Le projet de loi prévoit des modifications législatives
considérables à plusieurs articles du Code,
y compris celui sur l'obscénité. La CCA s'emploie
ensuite inlassablement à faire valoir au gouvernement
fédéral que toute modification des dispositions
législatives sur la pornographie juvénile doit
continuer à prévoir le moyen de défense
fondé sur la valeur artistique afin de protéger
le droit à la liberté d'expression des Canadiens
prévu par la Charte des droits et libertés.
Le projet C-20, renommé C-12 lorsque Paul Martin devient
premier ministre à la fin de 2003, reste cependant
au Feuilleton du Sénat au déclenchement de l'élection
fédéral de mai 2004.
Au début d'octobre 2004, le Parlement est saisi une
troisième fois du projet de loi, qui porte alors le
numéro C-2; il s'agit du premier projet de loi présenté
par le gouvernement libéral minoritaire nouvellement
élu de M. Martin. (Cela n'est pas très étonnant
étant donné que, dans le feu de la campagne
électorale de juin, le parti conservateur a retiré
un communiqué intitulé « Paul Martin appuie
la pornographie juvénile? » pour le remplacer
par
« Paul Martin s'attaque-t-il vigoureusement à
la pornographie juvénile? ») Ce qui est étonnant
cependant, c'est que le libellé du nouveau projet de
loi n'a guère changé en réponse aux préoccupations
exprimées par la CCA et les organismes qui y adhèrent,
ainsi que par l'Association canadienne des libertés
civiles et d'autres groupes.
Le projet de loi C-2 renferme les mêmes propositions
visant à criminaliser les expressions légitimes,
puisqu'il élargirait la définition juridique
de « à des fins d'ordre sexuel » pour inclure
les enregistrements sonores et les écrits décrivant
une activité sexuelle interdite avec des personnes
âgées de moins de 18 ans. Il élimine le
moyen de défense contesté du « bien public
» que prévoyait la version antérieure
et le remplace par celui du « but légitime »,
qui est tout aussi vague et qui n'a pas été
mis à l'épreuve dans le contexte juridique.
Le projet de loi C-2 a fait l'objet d'un débat en première
lecture à la mi-octobre et a été renvoyé
au Comité permanent de la justice, des droits de la
personne, de la sécurité publique et de la protection
civile. Le Comité prévoit amorcer son étude
du projet de loi ainsi que les audiences publiques à
partir du 5 avril, 2005.
Sous l'égide de la CCA, les artistes du Canada avaient
organisé une campagne de revendication musclée
pour faire valoir l'opportunité de supprimer du projet
de loi C-20 (puis C-12) le moyen de défense fondé
sur le « bien public » et de conserver celui basé
sur la valeur artistique, pour lequel il existe une jurisprudence
canadienne protégeant la liberté d'expression.
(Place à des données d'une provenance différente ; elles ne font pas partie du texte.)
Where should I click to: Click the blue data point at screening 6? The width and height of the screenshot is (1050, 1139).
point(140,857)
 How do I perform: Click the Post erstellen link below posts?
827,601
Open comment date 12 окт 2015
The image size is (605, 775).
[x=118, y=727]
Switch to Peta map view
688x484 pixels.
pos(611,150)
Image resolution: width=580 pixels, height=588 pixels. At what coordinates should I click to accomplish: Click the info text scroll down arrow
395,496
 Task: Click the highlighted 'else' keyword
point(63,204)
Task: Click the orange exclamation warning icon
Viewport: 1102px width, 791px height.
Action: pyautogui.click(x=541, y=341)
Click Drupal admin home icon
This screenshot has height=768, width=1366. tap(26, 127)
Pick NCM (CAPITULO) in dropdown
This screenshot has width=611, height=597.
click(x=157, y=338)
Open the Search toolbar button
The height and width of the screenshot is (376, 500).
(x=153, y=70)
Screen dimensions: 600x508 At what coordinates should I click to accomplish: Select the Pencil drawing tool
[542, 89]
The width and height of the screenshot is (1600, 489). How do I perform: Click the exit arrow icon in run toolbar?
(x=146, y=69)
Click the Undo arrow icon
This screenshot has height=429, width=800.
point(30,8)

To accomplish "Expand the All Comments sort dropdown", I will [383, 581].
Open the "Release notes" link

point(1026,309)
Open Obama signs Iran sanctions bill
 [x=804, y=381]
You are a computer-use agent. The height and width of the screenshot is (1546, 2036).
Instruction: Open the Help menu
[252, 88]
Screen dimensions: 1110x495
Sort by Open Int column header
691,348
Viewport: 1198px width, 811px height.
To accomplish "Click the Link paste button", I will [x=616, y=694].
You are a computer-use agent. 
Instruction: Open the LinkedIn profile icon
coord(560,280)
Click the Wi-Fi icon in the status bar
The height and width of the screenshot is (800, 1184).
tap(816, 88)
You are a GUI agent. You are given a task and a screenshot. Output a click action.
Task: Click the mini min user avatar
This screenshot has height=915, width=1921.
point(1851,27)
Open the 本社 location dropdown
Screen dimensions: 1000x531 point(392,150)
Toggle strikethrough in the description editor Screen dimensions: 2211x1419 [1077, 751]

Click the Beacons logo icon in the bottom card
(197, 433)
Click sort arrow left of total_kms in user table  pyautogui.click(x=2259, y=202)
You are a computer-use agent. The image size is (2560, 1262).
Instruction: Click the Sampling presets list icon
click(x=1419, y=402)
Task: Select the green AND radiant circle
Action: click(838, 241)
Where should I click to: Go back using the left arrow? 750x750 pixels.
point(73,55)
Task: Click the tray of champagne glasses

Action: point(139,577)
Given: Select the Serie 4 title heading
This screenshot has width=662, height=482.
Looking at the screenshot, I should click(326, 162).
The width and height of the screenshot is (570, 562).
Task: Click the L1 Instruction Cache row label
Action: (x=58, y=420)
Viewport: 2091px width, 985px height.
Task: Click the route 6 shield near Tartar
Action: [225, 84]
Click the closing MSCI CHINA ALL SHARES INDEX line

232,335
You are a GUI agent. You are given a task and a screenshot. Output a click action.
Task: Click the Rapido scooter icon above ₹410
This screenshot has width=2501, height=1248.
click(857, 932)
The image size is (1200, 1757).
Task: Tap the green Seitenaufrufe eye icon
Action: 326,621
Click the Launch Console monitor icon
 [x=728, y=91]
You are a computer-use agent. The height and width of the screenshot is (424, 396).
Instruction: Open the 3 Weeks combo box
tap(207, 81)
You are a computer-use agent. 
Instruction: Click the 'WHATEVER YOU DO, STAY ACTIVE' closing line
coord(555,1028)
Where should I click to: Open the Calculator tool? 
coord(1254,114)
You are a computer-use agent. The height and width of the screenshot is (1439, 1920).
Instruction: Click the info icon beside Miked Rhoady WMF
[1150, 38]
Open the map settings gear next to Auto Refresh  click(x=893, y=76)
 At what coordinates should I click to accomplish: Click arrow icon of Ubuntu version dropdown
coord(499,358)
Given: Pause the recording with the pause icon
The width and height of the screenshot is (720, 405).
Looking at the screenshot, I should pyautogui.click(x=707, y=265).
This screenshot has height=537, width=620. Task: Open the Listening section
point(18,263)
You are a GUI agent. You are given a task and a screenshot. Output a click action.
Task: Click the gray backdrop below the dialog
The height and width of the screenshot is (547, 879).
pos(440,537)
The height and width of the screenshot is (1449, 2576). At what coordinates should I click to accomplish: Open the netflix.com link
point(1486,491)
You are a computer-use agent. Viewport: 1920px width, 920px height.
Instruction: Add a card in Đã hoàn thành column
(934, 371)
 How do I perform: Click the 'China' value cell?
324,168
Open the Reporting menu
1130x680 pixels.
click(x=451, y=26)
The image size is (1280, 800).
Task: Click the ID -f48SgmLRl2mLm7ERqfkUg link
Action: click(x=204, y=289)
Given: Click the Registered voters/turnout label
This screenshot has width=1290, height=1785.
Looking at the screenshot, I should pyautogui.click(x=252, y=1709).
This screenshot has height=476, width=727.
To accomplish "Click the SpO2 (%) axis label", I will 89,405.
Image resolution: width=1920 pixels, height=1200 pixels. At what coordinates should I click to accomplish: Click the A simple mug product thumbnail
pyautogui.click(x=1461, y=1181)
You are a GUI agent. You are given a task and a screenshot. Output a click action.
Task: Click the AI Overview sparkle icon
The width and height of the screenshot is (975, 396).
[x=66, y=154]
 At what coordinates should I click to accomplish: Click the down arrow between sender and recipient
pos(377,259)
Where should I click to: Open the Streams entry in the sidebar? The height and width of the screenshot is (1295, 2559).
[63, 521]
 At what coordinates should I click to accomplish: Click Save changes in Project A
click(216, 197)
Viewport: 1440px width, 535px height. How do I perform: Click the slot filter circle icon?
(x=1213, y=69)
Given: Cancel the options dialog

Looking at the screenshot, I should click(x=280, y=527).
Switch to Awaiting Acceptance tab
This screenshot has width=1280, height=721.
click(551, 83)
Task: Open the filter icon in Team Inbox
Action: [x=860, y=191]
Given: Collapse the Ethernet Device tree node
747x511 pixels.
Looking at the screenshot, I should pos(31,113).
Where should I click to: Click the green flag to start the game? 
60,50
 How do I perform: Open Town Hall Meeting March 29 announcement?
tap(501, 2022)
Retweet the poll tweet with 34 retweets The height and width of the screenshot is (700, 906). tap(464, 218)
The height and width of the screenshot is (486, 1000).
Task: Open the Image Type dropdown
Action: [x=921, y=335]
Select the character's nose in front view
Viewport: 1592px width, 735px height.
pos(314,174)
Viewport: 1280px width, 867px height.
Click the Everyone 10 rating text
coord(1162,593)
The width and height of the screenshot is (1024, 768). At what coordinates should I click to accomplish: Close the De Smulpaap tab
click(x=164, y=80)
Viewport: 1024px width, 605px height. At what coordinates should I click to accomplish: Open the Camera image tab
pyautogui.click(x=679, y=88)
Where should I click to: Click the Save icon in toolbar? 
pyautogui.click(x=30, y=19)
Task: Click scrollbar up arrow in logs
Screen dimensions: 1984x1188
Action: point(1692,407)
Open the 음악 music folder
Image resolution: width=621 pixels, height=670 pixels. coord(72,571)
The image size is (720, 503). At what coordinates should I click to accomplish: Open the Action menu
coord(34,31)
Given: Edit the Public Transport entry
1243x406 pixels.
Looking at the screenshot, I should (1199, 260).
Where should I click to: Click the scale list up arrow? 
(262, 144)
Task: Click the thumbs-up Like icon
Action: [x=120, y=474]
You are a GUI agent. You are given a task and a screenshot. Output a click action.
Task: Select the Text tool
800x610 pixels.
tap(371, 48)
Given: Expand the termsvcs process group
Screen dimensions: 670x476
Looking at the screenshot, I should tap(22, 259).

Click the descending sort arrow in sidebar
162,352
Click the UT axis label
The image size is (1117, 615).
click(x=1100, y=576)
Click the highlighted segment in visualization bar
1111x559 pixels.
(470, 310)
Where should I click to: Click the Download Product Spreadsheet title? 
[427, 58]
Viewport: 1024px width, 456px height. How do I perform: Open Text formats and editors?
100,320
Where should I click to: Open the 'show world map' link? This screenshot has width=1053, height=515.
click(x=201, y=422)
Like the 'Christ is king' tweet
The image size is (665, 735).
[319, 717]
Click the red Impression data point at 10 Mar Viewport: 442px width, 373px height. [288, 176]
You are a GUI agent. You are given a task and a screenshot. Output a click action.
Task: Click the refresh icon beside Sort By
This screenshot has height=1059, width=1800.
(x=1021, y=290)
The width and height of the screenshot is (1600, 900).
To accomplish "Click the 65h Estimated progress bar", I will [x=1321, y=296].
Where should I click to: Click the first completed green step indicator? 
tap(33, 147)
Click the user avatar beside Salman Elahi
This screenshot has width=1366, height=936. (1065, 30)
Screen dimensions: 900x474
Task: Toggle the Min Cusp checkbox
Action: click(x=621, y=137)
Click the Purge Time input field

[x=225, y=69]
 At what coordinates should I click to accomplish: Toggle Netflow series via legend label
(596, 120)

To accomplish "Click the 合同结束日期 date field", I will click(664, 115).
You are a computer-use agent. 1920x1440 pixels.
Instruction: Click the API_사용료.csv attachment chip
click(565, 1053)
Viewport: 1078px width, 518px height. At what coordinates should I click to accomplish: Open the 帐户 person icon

La CCA est en faveur des nouvelles mesures juridiques visant
à protéger les enfants contre les préjudices,
la violence et l'exploitation sexuels et contre le traumatisme
d'avoir à témoigner contre leurs agresseurs.
Cependant, elle croit également que l'élimination
du moyen de défense fondé sur la valeur artistique,
actuellement prévu par le Code criminel, donne au projet
de loi une portée plus vaste que nécessaire
en désignant comme des activités sexuelles la
production, la distribution ou la présentation d'oeuvres
décrivant des personnes âgées de moins
de 18 ans dans des situations sexuelles.
Les démarches artistiques rejoignent les valeurs fondamentales
même que la garantie de la liberté d'expression
prévue par le paragraphe 2b) de la Charte canadienne
des droits et libertés vise à protéger,
y compris la quête de vérité et d'épanouissement
personnel. L'art est indispensable à toute société
démocratique comme une forme d'expression qui décrit
et commente les conditions humaines, sociales et politiques.
Il joue un rôle critique en permettant aux êtres
humains d'explorer et de comprendre leur réalité
et le monde dans le lequel ils vivent et d'en prendre davantage
conscience.
L'expression sexuelle est liée à presque toutes
les valeurs qui sousentendent la liberté d'expression.
Elle joue un rôle central dans notre compréhension
de l'identité et de la
participation politique et elle constitue par conséquent
un thème indispensable des formes écrite et
visuelle de l'art. Pourtant, l'histoire - et notre société
contemporaine d'ailleurs - fourmille d'exemples de tentatives
de réglementer l'expression sexuelle qui n'exploite
personne et qui n'est le produit d'aucune activité
criminelle. Ces tentatives ont échoué parce
qu'il est impossible de faire la distinction entre l'expression
sexuelle interdite et l'expression artistique protégée
dans les cas où personne ne subit de préjudice
durant la production du matériel en question.
C'est dans ce contexte que nos tribunaux ont accueilli le
moyen de défense fondé sur la valeur artistique
dans le cas des actions gouvernementales contre des oeuvres
d'expression à teneur sexuelle ne faisant pas consensus.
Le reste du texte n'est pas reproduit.